Diverte e stupisce l’intraprendenza dei due cani, inclusi nel cast. Il Continente nero, osservato nell’anima delle variegate e misteriose sfaccettature, intriga una superba creola. La giovane di colore ed una sua affascinante amica italiana, simboleggiano la classica coppia di saffiche amanti. L’omosessualità coinvolge pure l’altra metà del cielo, conferendo brucianti passioni e fremente attualità. La violenza sulle donne l’incarna una ballerina per necessità, che sfugge all’orco delle mura domestiche e, dopo una serie di vicissitudini artistiche, si ritrova, gioco forza, spia nella Berlino nazista.
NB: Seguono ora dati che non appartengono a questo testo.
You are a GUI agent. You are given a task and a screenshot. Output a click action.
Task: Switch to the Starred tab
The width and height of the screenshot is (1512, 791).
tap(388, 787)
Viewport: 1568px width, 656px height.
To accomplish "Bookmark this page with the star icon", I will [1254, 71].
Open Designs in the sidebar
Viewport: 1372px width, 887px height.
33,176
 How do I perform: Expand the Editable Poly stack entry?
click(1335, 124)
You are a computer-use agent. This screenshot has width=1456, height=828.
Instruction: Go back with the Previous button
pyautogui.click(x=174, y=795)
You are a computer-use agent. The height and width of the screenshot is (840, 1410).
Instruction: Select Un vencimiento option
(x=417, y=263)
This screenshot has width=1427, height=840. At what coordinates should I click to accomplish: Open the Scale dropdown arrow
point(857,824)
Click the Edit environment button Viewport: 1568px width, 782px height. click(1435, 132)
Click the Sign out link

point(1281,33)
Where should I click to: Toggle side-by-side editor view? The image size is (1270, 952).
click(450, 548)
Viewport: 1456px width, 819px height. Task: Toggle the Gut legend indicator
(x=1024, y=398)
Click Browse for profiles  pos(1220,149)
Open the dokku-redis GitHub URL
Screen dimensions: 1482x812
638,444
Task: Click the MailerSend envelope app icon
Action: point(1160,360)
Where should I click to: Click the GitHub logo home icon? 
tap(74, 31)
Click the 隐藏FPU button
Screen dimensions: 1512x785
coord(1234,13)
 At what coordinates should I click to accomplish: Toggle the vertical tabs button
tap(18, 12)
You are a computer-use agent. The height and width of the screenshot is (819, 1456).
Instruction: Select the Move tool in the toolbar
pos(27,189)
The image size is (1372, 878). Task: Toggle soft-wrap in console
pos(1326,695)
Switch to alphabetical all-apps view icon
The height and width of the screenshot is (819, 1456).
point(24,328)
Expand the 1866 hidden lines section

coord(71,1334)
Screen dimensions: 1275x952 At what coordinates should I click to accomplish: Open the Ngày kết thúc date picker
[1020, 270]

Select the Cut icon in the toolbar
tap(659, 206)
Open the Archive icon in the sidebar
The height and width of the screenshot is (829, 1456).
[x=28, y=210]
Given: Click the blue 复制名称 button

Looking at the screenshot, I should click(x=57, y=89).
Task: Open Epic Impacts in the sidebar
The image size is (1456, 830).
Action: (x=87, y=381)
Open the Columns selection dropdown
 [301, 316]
Nella via Crucis del rientro in Italia, s’imbatte in altrettanti bruti, incontrati tra le sconvolgenti macerie del conflitto.
La letteratura del tempo, trasposta in cinema, è puntuale e descrive il dramma delle donne, considerate a livello di bottino di guerra. Inquietanti rimescolii letterari suffragano relazioni passionali, intense e pericolose, così luoghi d’immutabile fascino, personaggi piegati al tempo e sconvolti da immani catastrofi. È travolgente lo strappo generazionale dai don Fabrizio ai don Calogero del “Gattopardo”, dai dopo Sedàra, con l’Unità d’Italia, attraverso le due guerre mondiali, intervallate dal Fascismo. Gli anni ruggenti dell’impero, che torna sui colli fatali di Roma, lumeggiano il folle amore della Petacci, per l’uomo mito, di cui ne seguirà il destino di morte. La discussa fuga del re, la resistenza partigiana, gli attentati agli ex alleati germanici, traspaiono tra struggenti pagine di vorticosi accadimenti. Smarrenti malìe affiorano da baci finti, consumati al bordello. Tra la schiera di poeti, letterati, uomini di scienza, chiamata in causa, s’insinua rumoroso lo sferragliare dei paladini, cantati dall’Ariosto. Le loro gesta, per la delizia del popolo, riecheggiano nell’opera dei pupi con: “Le donne, i cavalier, l’armi, gli amori, le cortesie, le audaci imprese...”
Il teatrino dei poveri è caduto vittima, tra le tante, della televisione e dell’incontinente elettronica. Il puparo, tra l’altro, avrebbe infilzato con la Durlindana l’incauto spettatore a cui, durante la rappresentazione, avesse trillato il cellulare! Imperdibile, nell’economia della narrazione, la testimonianza di chi visse il Ventennio da furbo complice a scelleratezze in camicia nera, da parte di asserviti al regime e poi, dopo il cambio di casacca, d’uso ove convenga! L’affresco risorgimentale di Giuseppe Tomasi di Lampedusa, s’affaccia di diritto in alcuni passi, non solo per la non acclarata, però attribuita consanguineità tra i patronimici Corbera e Corvera, ma, soprattutto, per confronti, citazioni, comportamenti e periodi storicamente inusti, impressi col fuoco. Costituisce folkloristico contorno alla trama, la miscellanea di scene agresti, feste paesane, esperienze giovanili, rappresentazioni teatrali, riferimenti cinematografici, episodi d’ordinaria giustizia, dove su uno dei piatti della bilancia pesano interessi e passioni.
Alla sfera della conoscenza s’ascrive il viaggio nella Thailandia dei bonzi, intrapreso per il ristoro dello spirito. Costituisce rasserenamento pure visitare i frati trappisti di Serra San Bruno e l’andare per il mare delle Eolie. È magico transitare dallo Stretto di Messina, tra le paurose fere dell’Horcinus Orca. L’avvincente, suggestiva narrazione in chiave di “Amarcord”, è cucita sul protagonista, un “pupo di carne”, strattonato tra i teneri affetti di famiglia, amori adolescenziali e gli sconvolgenti eventi che, via via, s’addensano sul suo tavolo di giornalista.
Tra gli immani problemi del quotidiano esistere, sprazzi d’arrogante politica s’insinuano maligni ed invasivi a perpetuare, il diritto di decidere sulle sorti del popolo, chiamato sovrano.